- [PROBLEM TO WORK ON]: How would you express every line of the entries below as a JSON list of strings, one string per line, with blank lines left out?
** begin DATA SUPPLIED **
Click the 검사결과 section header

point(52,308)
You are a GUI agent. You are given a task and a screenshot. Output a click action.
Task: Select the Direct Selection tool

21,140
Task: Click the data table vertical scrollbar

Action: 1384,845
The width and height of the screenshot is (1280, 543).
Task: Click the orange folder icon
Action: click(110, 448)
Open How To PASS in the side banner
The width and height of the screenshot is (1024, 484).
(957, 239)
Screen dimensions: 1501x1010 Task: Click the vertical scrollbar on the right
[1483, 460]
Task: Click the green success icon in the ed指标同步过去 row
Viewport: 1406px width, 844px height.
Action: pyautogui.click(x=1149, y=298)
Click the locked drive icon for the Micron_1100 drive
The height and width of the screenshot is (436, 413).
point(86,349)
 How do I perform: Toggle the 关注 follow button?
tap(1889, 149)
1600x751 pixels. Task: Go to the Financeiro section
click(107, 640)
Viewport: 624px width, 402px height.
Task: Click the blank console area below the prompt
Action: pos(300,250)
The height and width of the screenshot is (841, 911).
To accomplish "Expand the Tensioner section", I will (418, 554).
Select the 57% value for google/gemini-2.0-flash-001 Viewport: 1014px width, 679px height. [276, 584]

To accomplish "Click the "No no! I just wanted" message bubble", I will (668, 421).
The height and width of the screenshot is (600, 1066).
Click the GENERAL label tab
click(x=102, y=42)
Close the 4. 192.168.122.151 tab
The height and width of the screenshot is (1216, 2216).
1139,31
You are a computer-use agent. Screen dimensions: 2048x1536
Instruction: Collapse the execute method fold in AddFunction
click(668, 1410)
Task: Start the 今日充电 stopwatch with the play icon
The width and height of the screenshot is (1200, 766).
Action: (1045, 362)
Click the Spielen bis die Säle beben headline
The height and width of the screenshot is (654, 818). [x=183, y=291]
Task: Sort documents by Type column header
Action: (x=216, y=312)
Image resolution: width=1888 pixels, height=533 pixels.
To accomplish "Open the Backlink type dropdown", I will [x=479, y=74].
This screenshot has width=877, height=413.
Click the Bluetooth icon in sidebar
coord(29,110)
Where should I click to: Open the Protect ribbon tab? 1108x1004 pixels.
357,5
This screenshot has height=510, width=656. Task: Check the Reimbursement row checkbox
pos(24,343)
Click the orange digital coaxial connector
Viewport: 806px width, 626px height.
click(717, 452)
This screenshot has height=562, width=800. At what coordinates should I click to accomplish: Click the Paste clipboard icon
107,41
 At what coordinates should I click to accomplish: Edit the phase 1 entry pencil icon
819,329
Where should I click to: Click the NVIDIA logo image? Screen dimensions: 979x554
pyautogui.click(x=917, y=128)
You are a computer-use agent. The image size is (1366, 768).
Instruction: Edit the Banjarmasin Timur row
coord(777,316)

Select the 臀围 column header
** end DATA SUPPLIED **
- [SOLUTION FOR THIS TASK]:
[
  "Click the 검사결과 section header",
  "point(52,308)",
  "You are a GUI agent. You are given a task and a screenshot. Output a click action.",
  "Task: Select the Direct Selection tool",
  "21,140",
  "Task: Click the data table vertical scrollbar",
  "Action: 1384,845",
  "The width and height of the screenshot is (1280, 543).",
  "Task: Click the orange folder icon",
  "Action: click(110, 448)",
  "Open How To PASS in the side banner",
  "The width and height of the screenshot is (1024, 484).",
  "(957, 239)",
  "Screen dimensions: 1501x1010 Task: Click the vertical scrollbar on the right",
  "[1483, 460]",
  "Task: Click the green success icon in the ed指标同步过去 row",
  "Viewport: 1406px width, 844px height.",
  "Action: pyautogui.click(x=1149, y=298)",
  "Click the locked drive icon for the Micron_1100 drive",
  "The height and width of the screenshot is (436, 413).",
  "point(86,349)",
  " How do I perform: Toggle the 关注 follow button?",
  "tap(1889, 149)",
  "1600x751 pixels. Task: Go to the Financeiro section",
  "click(107, 640)",
  "Viewport: 624px width, 402px height.",
  "Task: Click the blank console area below the prompt",
  "Action: pos(300,250)",
  "The height and width of the screenshot is (841, 911).",
  "To accomplish \"Expand the Tensioner section\", I will (418, 554).",
  "Select the 57% value for google/gemini-2.0-flash-001 Viewport: 1014px width, 679px height. [276, 584]",
  "To accomplish \"Click the \"No no! I just wanted\" message bubble\", I will (668, 421).",
  "The height and width of the screenshot is (600, 1066).",
  "Click the GENERAL label tab",
  "click(x=102, y=42)",
  "Close the 4. 192.168.122.151 tab",
  "The height and width of the screenshot is (1216, 2216).",
  "1139,31",
  "You are a computer-use agent. Screen dimensions: 2048x1536",
  "Instruction: Collapse the execute method fold in AddFunction",
  "click(668, 1410)",
  "Task: Start the 今日充电 stopwatch with the play icon",
  "The width and height of the screenshot is (1200, 766).",
  "Action: (1045, 362)",
  "Click the Spielen bis die Säle beben headline",
  "The height and width of the screenshot is (654, 818). [x=183, y=291]",
  "Task: Sort documents by Type column header",
  "Action: (x=216, y=312)",
  "Image resolution: width=1888 pixels, height=533 pixels.",
  "To accomplish \"Open the Backlink type dropdown\", I will [x=479, y=74].",
  "This screenshot has width=877, height=413.",
  "Click the Bluetooth icon in sidebar",
  "coord(29,110)",
  "Where should I click to: Open the Protect ribbon tab? 1108x1004 pixels.",
  "357,5",
  "This screenshot has height=510, width=656. Task: Check the Reimbursement row checkbox",
  "pos(24,343)",
  "Click the orange digital coaxial connector",
  "Viewport: 806px width, 626px height.",
  "click(717, 452)",
  "This screenshot has height=562, width=800. At what coordinates should I click to accomplish: Click the Paste clipboard icon",
  "107,41",
  " At what coordinates should I click to accomplish: Edit the phase 1 entry pencil icon",
  "819,329",
  "Where should I click to: Click the NVIDIA logo image? Screen dimensions: 979x554",
  "pyautogui.click(x=917, y=128)",
  "You are a computer-use agent. The image size is (1366, 768).",
  "Instruction: Edit the Banjarmasin Timur row",
  "coord(777,316)",
  "Select the 臀围 column header"
]